Chi ha esperienze di assistenza a un familiare non autosufficiente, riconosce nelle parole dei legislatori la descrizione esatta della condizione del caregiver: non usando una parola di troppo, mostrano di averne piena consapevolezza. C’è di più: i relatori arrivano a citare il Premio Nobel 2009 per la medicina, Elizabeth Blackburn, che “ha dimostrato che i caregiver familiari hanno un’aspettativa di vita fino a 17 anni inferiore alla media della popolazione”.
Lavoro compromesso, reddito a rischio e spese sanitarie a proprio carico
Ricerche, riportate anche dal disegno di legge, stimano che le persone che si prendono cura di un familiare non autosufficiente che svolgono un lavoro (in Italia sono il 40%) sono costretti nel 10% a chiedere il part-time e, quando possibile, ricorrere al lavoro agile, fino a essere costretti nel 66% dei casi ad abbandonare il lavoro.
Il reddito ne risente severamente, ma sono aiutati dal contesto socio-assistenziale? No, la risposta è categoricamente no. Avere a casa un malato cronico non autosufficiente, significa avere bisogno anche dell’intervento di personale sanitario: per prelievi di sangue; per un’urgente inserimento delle flebo idratanti e nutrient, solo per citare alcuni esempi.
Da un’indagine condotta dal Censis, è risultato che nel 2016 un italiano su cinque ha affrontato prestazioni di questo tipo a sue spese. Conferma al Corriere della Sera (cartaceo del 29 ottobre 2017) Barbara Mangiacavalli, presidente della Federazione Nazionale Collegio Ipasvi che “tutto ciò che è ‘continuità assistenziale’ fuori dagli ospedali e sul territorio è ancora quasi sempre organizzato dai pazienti con le proprie forze”. Perché, aggiunge, “mancano almeno 30 mila infermieri per garantire prestazioni offerte dal Servizio sanitario” pubblico.
Il caregiver quindi si muove in un contesto socio-assistenziale che gli stessi relatori del progetto di legge definiscono “drammatico”, perché ribadiscono “caratterizzato da continui tagli a livello nazionale e locale dei fondi destinati al sostegno delle famiglie in cui vive una persona non autosufficiente; costi sempre maggiori delle Residenze sanitarie assistenziali, che offrono servizi spesso non adeguati; parcellizzazione delle risposte assistenziali ormai rivolte solo ad alcune specifiche categorie”.
_ _ _ _ _ _ _
= Consegna =
Ricopia senza modifiche il passo del testo sui caregiver familiari: parti dalle parole "Il reddito ne" e fermati dopo "citare alcuni esempi.".

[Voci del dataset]
_ _ _ _ _ _ _
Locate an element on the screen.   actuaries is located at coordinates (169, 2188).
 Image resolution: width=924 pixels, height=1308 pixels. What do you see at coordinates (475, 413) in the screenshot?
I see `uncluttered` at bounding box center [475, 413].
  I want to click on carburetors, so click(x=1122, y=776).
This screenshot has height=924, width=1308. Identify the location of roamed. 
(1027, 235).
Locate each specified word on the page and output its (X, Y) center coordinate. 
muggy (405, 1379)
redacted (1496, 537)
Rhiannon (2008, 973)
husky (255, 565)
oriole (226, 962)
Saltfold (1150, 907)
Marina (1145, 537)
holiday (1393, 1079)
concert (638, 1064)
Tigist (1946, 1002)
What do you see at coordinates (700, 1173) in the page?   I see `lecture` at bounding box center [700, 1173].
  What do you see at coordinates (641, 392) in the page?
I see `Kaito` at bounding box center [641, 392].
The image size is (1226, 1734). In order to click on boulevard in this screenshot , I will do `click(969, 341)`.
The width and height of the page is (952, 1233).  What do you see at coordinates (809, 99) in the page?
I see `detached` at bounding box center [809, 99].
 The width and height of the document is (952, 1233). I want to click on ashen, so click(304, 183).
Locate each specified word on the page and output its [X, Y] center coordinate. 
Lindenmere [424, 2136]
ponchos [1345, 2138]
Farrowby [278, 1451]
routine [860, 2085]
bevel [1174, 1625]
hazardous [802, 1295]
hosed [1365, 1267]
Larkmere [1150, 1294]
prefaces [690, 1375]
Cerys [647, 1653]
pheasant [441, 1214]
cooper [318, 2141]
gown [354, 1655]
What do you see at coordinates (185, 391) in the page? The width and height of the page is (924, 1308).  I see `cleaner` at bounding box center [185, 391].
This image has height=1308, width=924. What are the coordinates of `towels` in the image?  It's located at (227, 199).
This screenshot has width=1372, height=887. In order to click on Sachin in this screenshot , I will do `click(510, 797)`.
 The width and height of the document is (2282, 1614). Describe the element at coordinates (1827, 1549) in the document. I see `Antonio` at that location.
_ _ _ _ _ _ _
= Risposta =
Il reddito ne risente severamente, ma sono aiutati dal contesto socio-assistenziale? No, la risposta è categoricamente no. Avere a casa un malato cronico non autosufficiente, significa avere bisogno anche dell’intervento di personale sanitario: per prelievi di sangue; per un’urgente inserimento delle flebo idratanti e nutrient, solo per citare alcuni esempi.